Just in the same way that Google spiders the Internet (automatically crawling through millions of URLs), there are some spiders that have yet to be made that would crawl existing exciting datasets with the hope of producing some useful utility. Here is a list of spider types that I’ve come up, with from purely informational to physical at various scales. I have attempted to put them in order of when they may be achieved.
Internet spider- Google / Yahoo / Bing etc
Internet vertical spider - there are large range of companies that scrape/spider/record a specific vertical/horizontal dataset
Space spider - We are already collecting tons of data with telescopes from CMB data to, gravity maps and physical star / asteroid positions. Given the resolution required to capture all data in the universe, we still have long, expensive way to go here.
Geo spiders - we use satellite imagery to collect data about our planet’s surface and now can use drones to get higher resolution/more real time information. We also collect data on the sea floors. Lidar will give us even better laser based data sets of urban / complex areas. Velodyne currently adds individual data sets to an entire cloud map from all incoming sources (e.g. Google self driving cars) to help build more accurate maps.
Product spider - there will be ramp in the 3D data we have on products / objects given the current scanning revolution that is closely tied to the 3D printing revolution.
Bio spider / Gene spider - Robust, nuclear battery based soil/species sampler that captures new genetic data by crawling physically around the earth, relaying data back wirelessly. The objective here would be to find new unknown species and genes that may be useful in synthetic biology or medicine. Credit to Sumon Sadhu for coming up with the gene spider. Alternatively, a modified Bdelloidea could “steal” DNA from its targets.
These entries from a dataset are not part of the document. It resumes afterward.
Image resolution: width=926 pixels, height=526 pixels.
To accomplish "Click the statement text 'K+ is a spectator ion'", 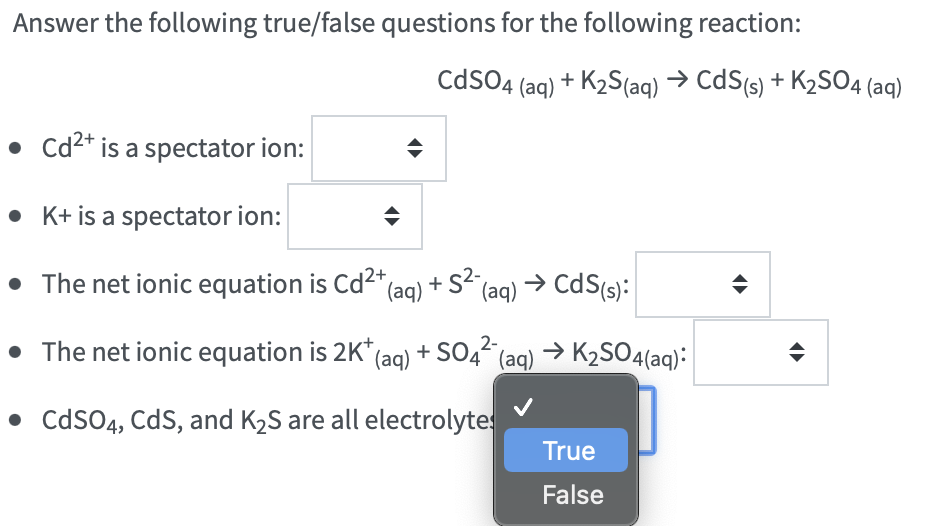I will (x=161, y=217).
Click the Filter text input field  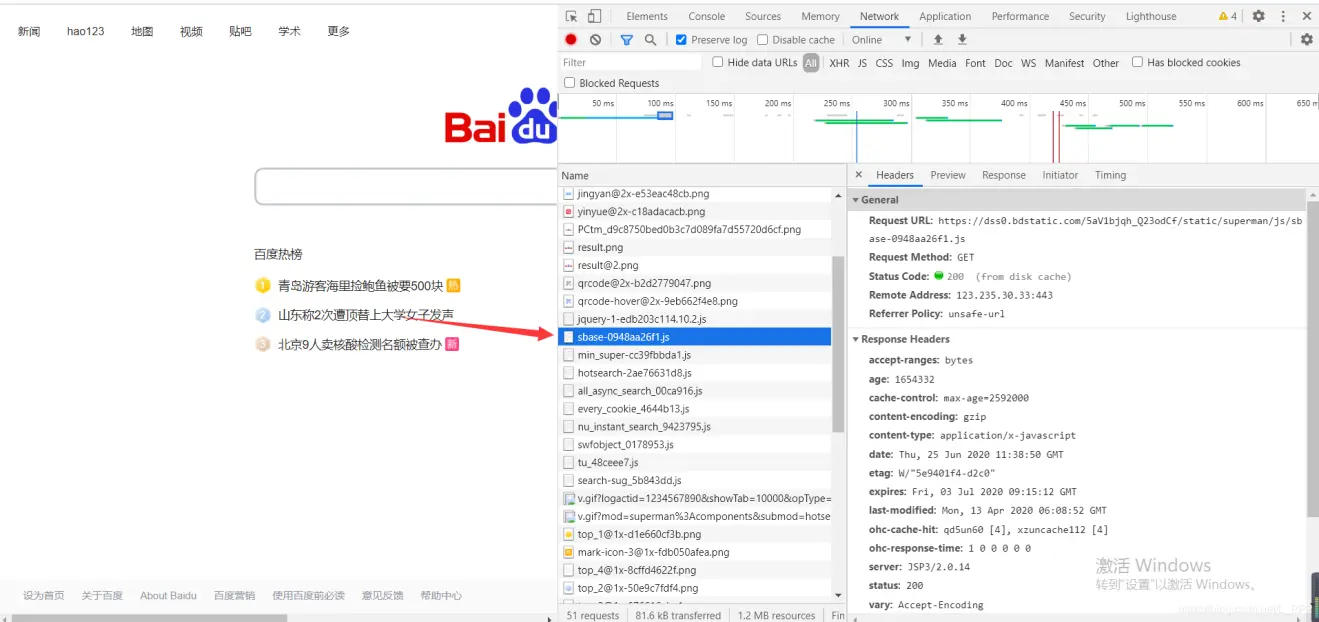(630, 62)
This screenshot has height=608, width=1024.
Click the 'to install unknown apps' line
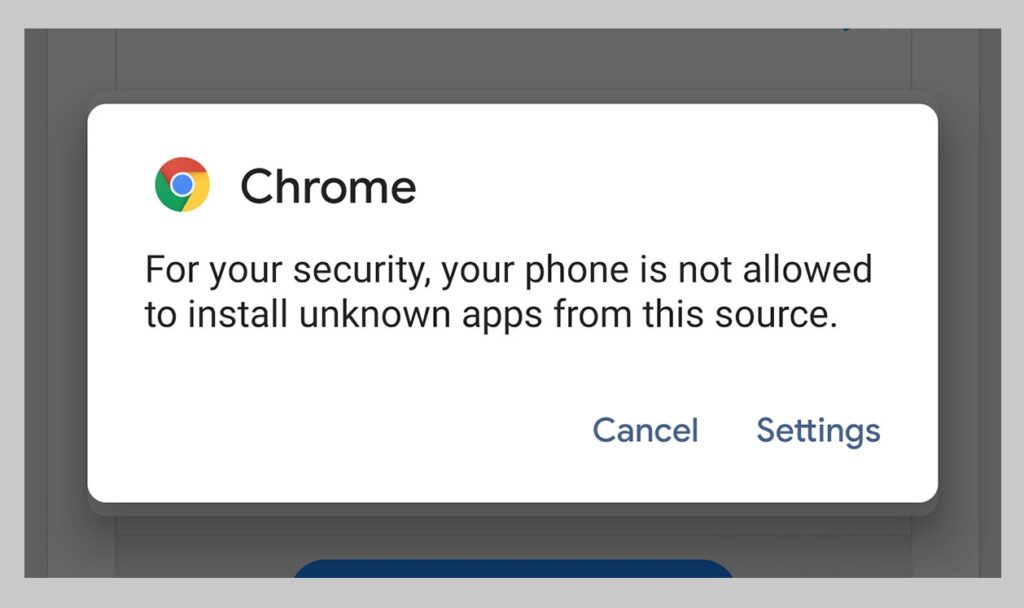[491, 315]
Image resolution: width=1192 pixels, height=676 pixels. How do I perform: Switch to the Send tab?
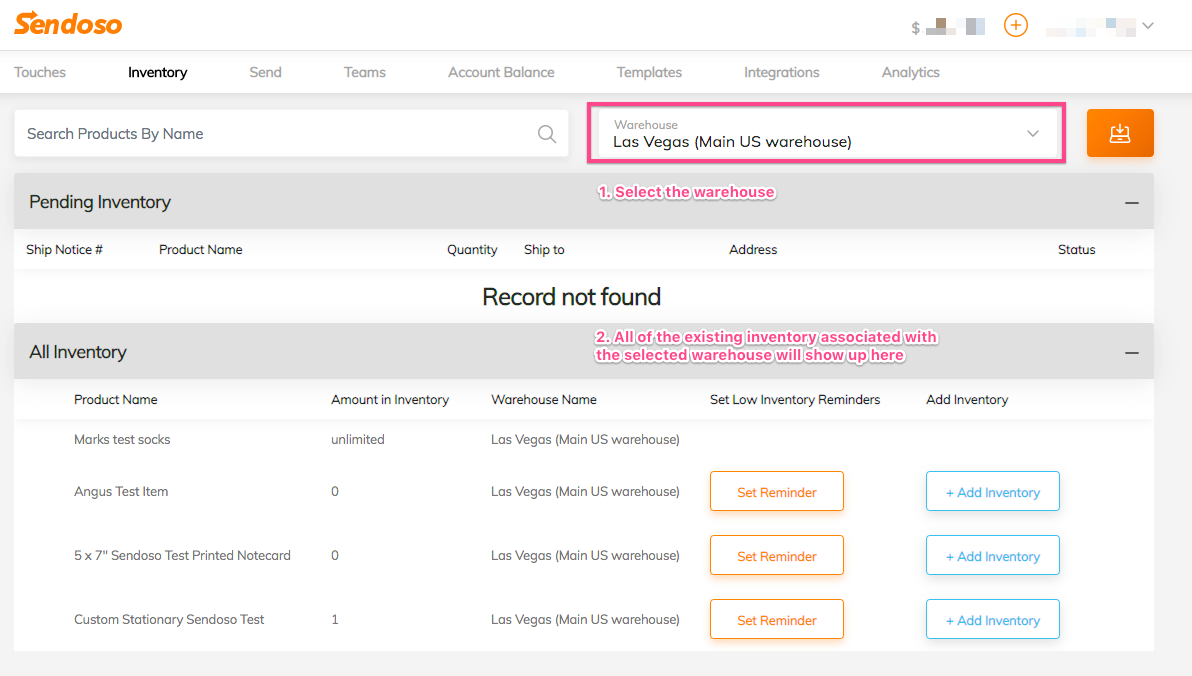(x=265, y=72)
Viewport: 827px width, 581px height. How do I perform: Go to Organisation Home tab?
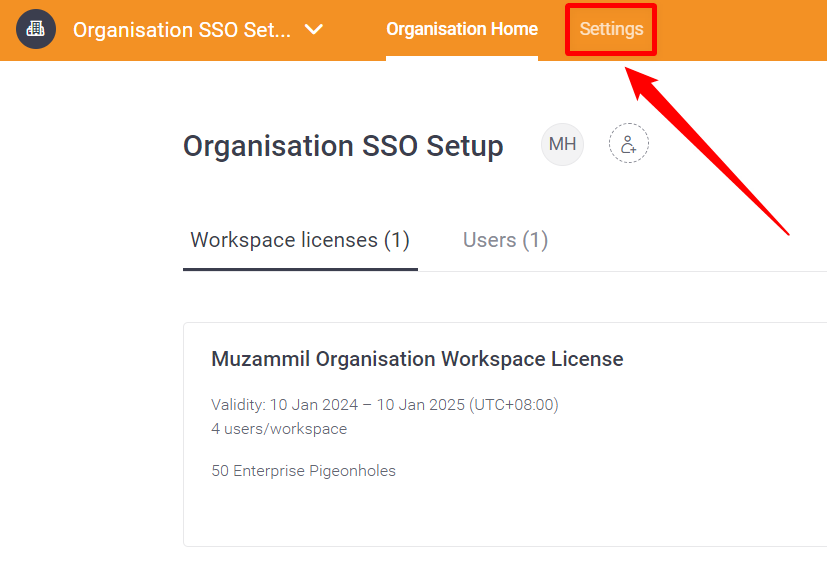pyautogui.click(x=462, y=29)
Nanotech spider / materials spider - this spider would essentially be some kind of scanning electron microscope which would look for exotic and interesting surfaces/materials/objects at the nano level. The data would be useful for the nanotech industry, just in the same way that we have scanned gecko feet to inspire new sticky surfaces.
Brain spider - there is a ton of data that is yet to be collected locked in our brains - thoughts, ideas, emotions, memories. For this we need mobile, high resolution, non invasive techniques. Major privacy issues on this spider.
Particle spider - this spider would sit listening for particle interactions on a local level and constantly report back. Would need huge amounts of storage and IO bandwidth.
Abstract dataset spider - this spider would seek to record all informational data sets connected to the Internet. In a sense this is the Internet itself.
Universe spider - this hypothetical spider would be able to collect all data. There are possible limits to how this machine would be able to store all information on the universe inside it and whether it would be even possible to record certain areas of universe and/or types of interactions or data.
Time spider - this hypothetical spider would be not be limited by recording what is happening/happened already. It would be able to record data in the future and the past.
Multiverse spider - this hypothetical spider would be able to record data across multiple universes.